Data listing
■ ■ ■ ■ ■

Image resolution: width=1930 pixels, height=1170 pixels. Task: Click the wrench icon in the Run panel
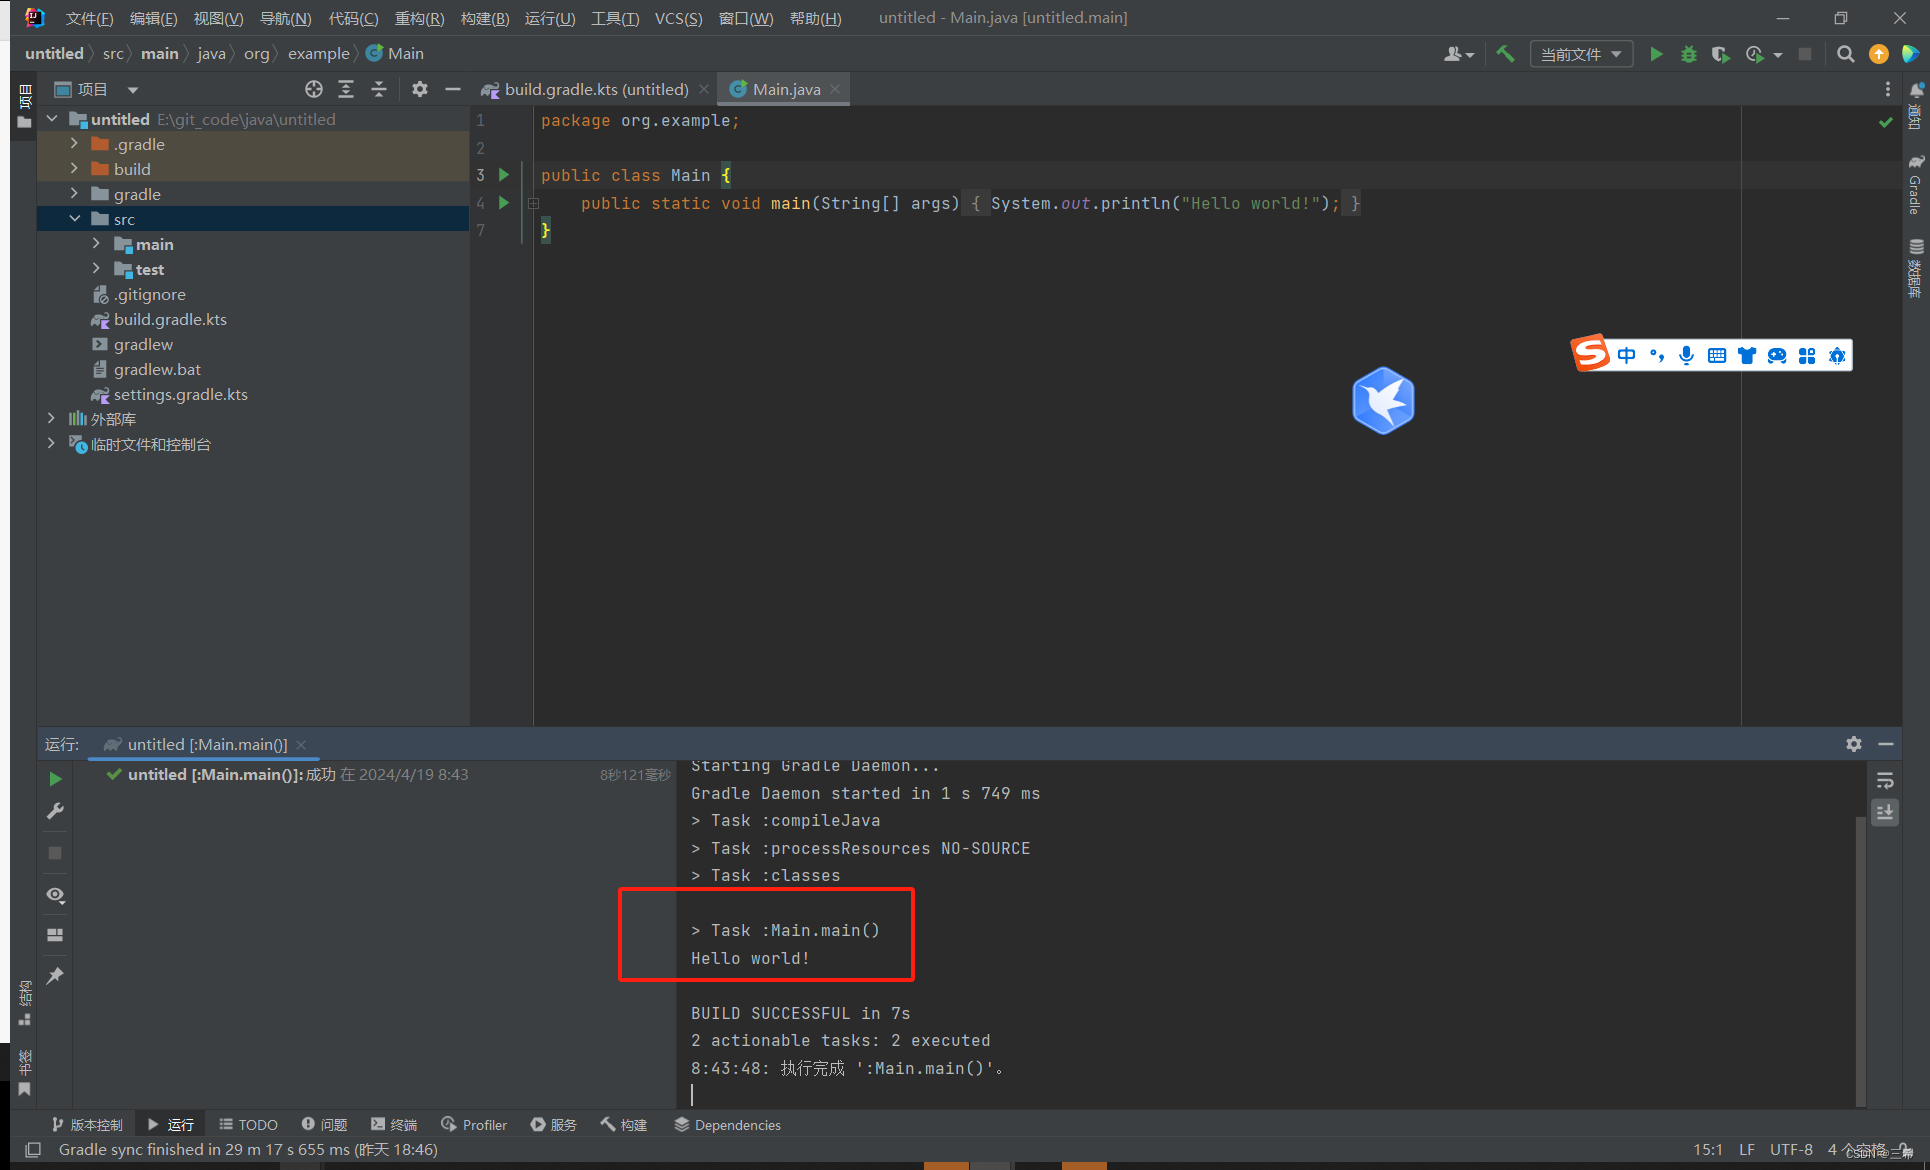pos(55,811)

■ ■ ■ ■ ■

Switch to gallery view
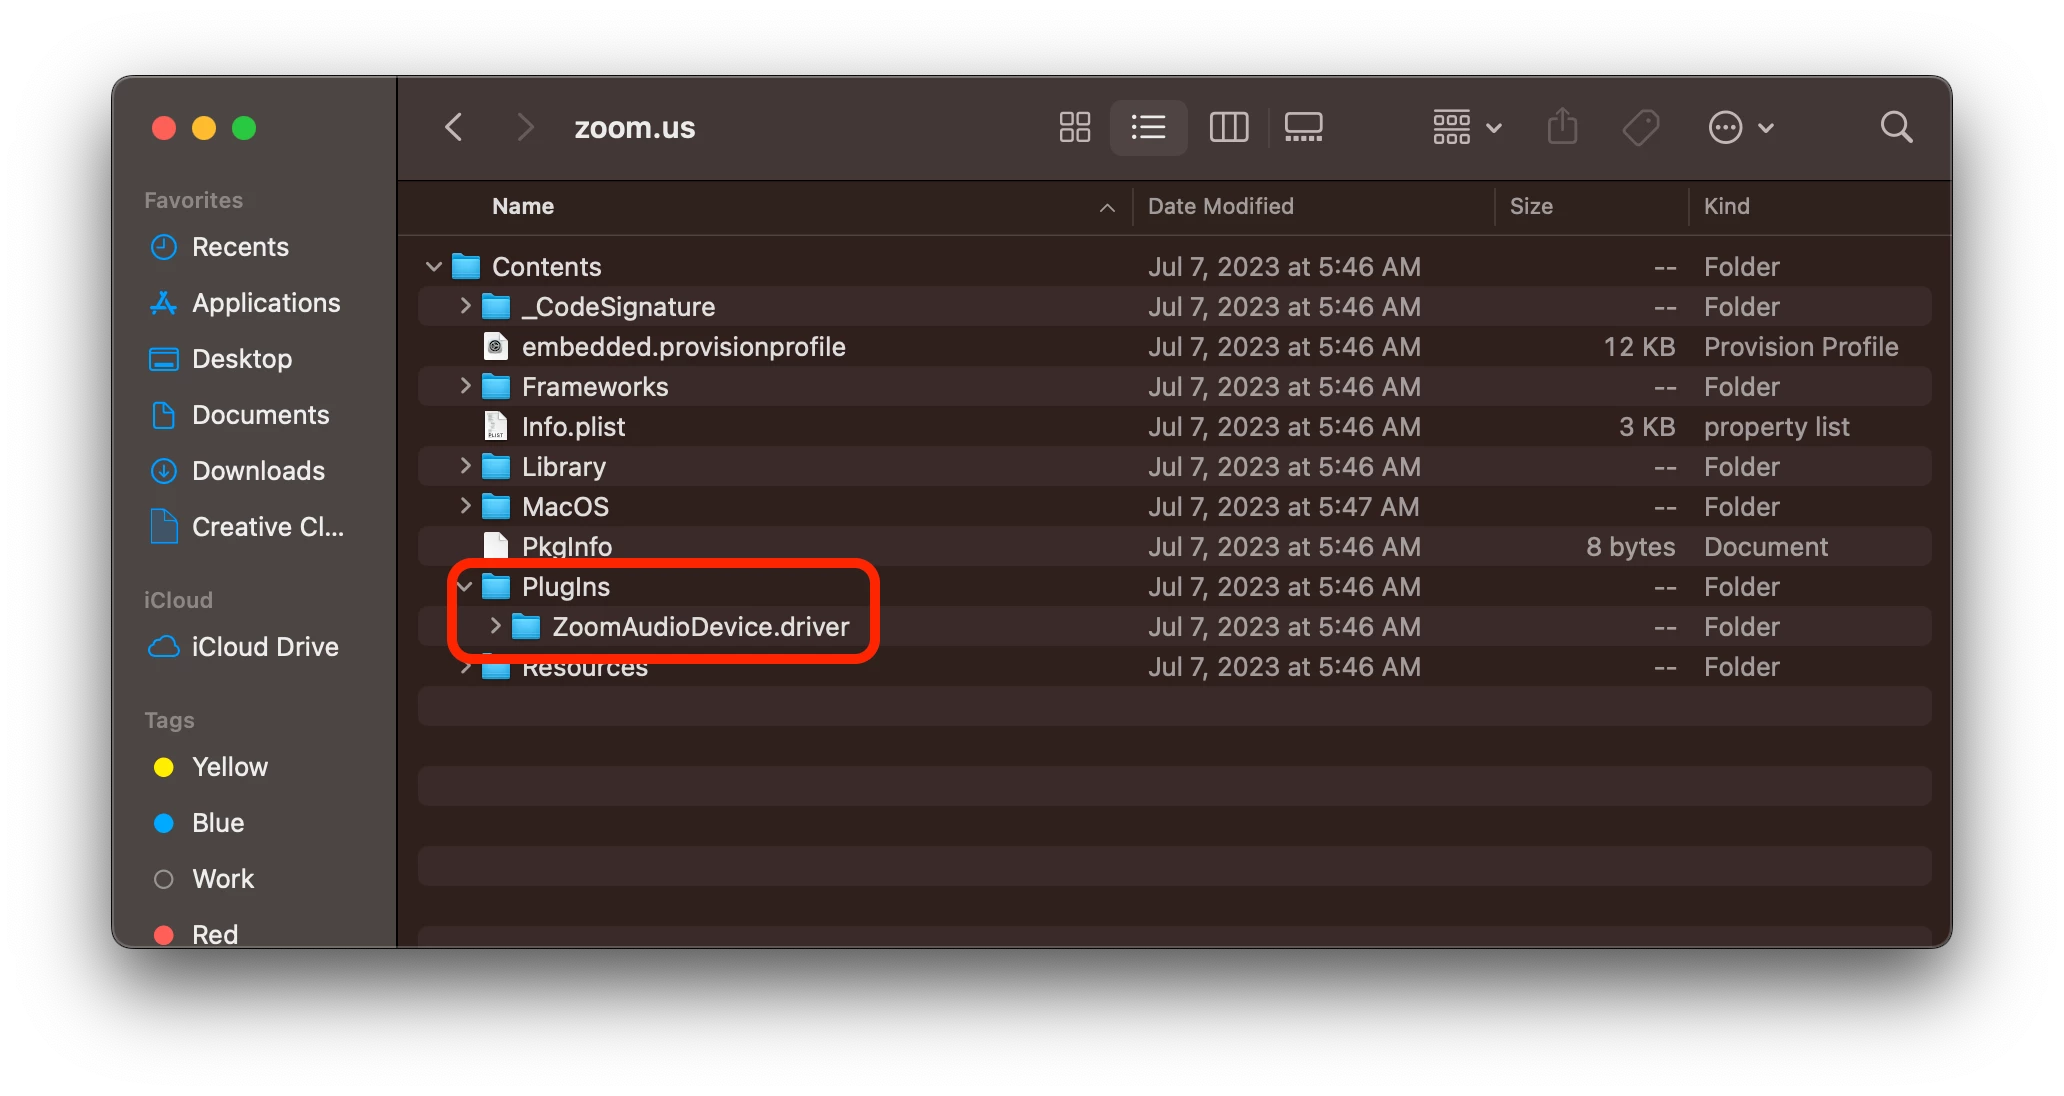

■ ■ ■ ■ ■

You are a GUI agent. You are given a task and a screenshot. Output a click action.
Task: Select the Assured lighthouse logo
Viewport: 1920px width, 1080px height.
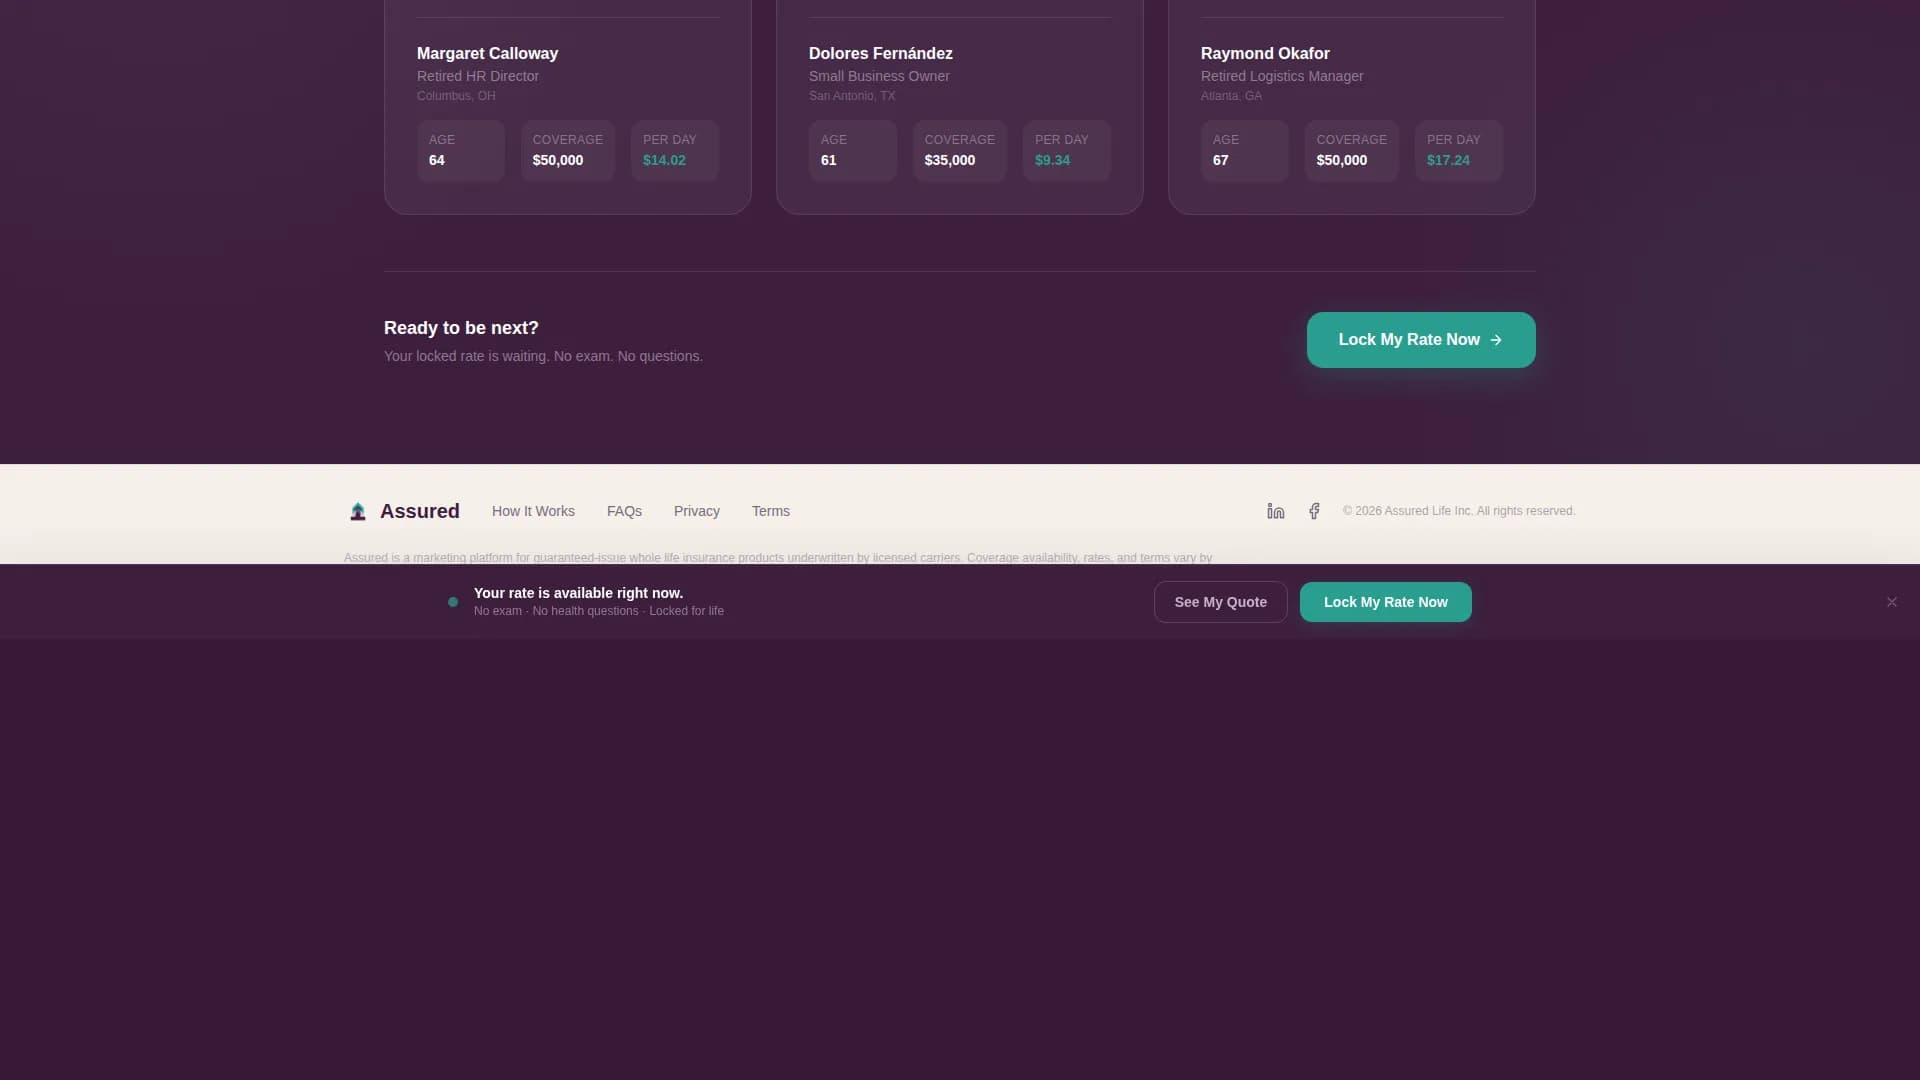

■ ■ ■ ■ ■

Task goal
Output exactly the lines of the material above from the one containing "You are a GUI" up to and including the one containing "Viewport: 1920px width, 1080px height.".

Result for this task
You are a GUI agent. You are given a task and a screenshot. Output a click action.
Task: Select the Assured lighthouse logo
Viewport: 1920px width, 1080px height.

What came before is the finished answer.